Liu and Oliver (2003a, b, 2005a, b) seem to have been the first to use plurigaussian simulations to model the geology of the reservoir in history matching problems, firstly using gradient methods and then in 2005 with EnKF. Agbalaka and Oliver (2008) and Zhao et al. (2008) considered more realistic 3D reservoirs with production data. Gu and Oliver (2007) considered multiphase fluid flow; Chen and Oliver (2010) focused on improving the mass balance; Haugen et al. (2006) and Evensen et al. (2007) tested EnKF on real North Sea reservoirs.

It is important to know how this approach (plurigaussian simulations plus EnKF ) compares to others and in particular whether it gives better results than the existing method, manual history matching. Aanonsen et al. (2009) commented that: Applications of EnKF to both pseudo field cases (Naevdal et al. 2005; Gu and Oliver 2005; Lorentzen et al. 2005; Gao et al. 2006) and real field cases (Skjervheim et al. 2007; Haugen et al. 2008; Evensen et al. 2007; Bianco et al. 2007) have been very encouraging. Perhaps the most important observation is that a significantly better match of production data was obtained with EnKF than using manual history matching.

Gradual deformation methods (Hu 2000) are another approach that is used in history matching. Plurigaussian simulations have been used to set up the underlying geological model. See for example, Le Ravalec-Dupin et al. (2004), Thomas et al. (2006), Gervais et al. (2009) and da Veiga and Le Ravalec (2010).

Dataset excerpt:
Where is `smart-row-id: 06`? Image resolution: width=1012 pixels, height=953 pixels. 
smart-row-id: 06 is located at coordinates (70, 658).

Exercise instructions:
1) Rewrite the paragraph of the passage on history matching that begins "Liu and Oliver (2003a, b, 2005a, b)" as a bulleted list, keeping its main facts.
2) Reproduce the passage on history matching from "It is important" to "using manual history matching.".

List of solutions:
1)
- Liu and Oliver (2003a, b, 2005a, b) seem to have been the first to use plurigaussian simulations to model reservoir geology in history matching problems. They used gradient methods first and then EnKF in 2005.
- Agbalaka and Oliver (2008) and Zhao et al. (2008) considered more realistic 3D reservoirs with production data.
- Gu and Oliver (2007) considered multiphase fluid flow.
- Chen and Oliver (2010) focused on improving the mass balance.
- Haugen et al. (2006) and Evensen et al. (2007) tested EnKF on real North Sea reservoirs.

2)
It is important to know how this approach (plurigaussian simulations plus EnKF ) compares to others and in particular whether it gives better results than the existing method, manual history matching. Aanonsen et al. (2009) commented that: Applications of EnKF to both pseudo field cases (Naevdal et al. 2005; Gu and Oliver 2005; Lorentzen et al. 2005; Gao et al. 2006) and real field cases (Skjervheim et al. 2007; Haugen et al. 2008; Evensen et al. 2007; Bianco et al. 2007) have been very encouraging. Perhaps the most important observation is that a significantly better match of production data was obtained with EnKF than using manual history matching.